I think it is interesting to point out that the use of “utopia”
is first seen in More’s publication in 1516 (obviously), but “dystopia,”
according to OED, is not first used/coined until 1952 – interesting because, as
I previously mentioned, I think More describes a dystopian society in Book I –
yet, he did not give it a name. What if he had named it Dystopia? Would it
change how we read it?
I realize this post consisted of a lot of run-on sentences
and whatnot; I went with the stream-of-consciousness approach as I pieced
things together – sorry!
I think that if More were to name Book I Dystopia, then I would have read Book I in a much more serious way. I’m not saying that I take this book lightly, I’m just saying that, when I think of a dystopia I think of a horrible society, where everything is going wrong, no one is happy and darkness consumes everything. I would also think that in a dystopian society, it is harder to change the way that things are and that there would have to be a drastic overthrowing of a ruler in order to create a utopia. Because the book is not named Dystopia I read it a bit happier. I was thinking that small changes could eventually lead to a utopia of sorts. I didn’t see any need for a big overthrowing or anything. Because of this I thought that the people in Book I were kind of close to a Utopia, closer than they would be if the title was Dystopia.

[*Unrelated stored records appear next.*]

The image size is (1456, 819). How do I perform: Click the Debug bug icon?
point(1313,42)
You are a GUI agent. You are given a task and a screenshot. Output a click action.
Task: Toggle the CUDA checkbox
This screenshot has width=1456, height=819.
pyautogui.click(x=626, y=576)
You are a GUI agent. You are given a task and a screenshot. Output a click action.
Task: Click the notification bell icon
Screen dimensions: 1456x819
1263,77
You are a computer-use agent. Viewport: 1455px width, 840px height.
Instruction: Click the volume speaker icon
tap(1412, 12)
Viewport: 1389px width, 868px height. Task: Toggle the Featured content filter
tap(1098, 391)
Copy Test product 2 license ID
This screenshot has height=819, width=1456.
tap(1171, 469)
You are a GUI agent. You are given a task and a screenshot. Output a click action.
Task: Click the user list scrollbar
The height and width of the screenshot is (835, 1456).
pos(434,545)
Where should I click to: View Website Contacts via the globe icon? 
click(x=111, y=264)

ReplyDeleteI think in this Book 1 of Utopia, there is a certain mix between what you are throwing out there as the idea of Dystopia and what the reality of the world More is saying that he lives in at the time that simply needs improvement. As we discussed in class the transitions that he used between a real character and a fictional character was in my mind to get the reader to make their own conclusions for themselves rather than him say everything that is wrong with society and that being the end of it. It was also an interesting fact to me that More wrote this part after writing Book 2, because he must have thought that his "Dystopia" points that you brought up were not covered efficiently enough that he had to go back and make those points. There is clearly, in my mind that is, an angle for his Utopia that he wants the reader to take from this book and I haven't quite figured out as far as what exactly he wanted there to be fixed, but I assume that we will figure that all out in Book 2.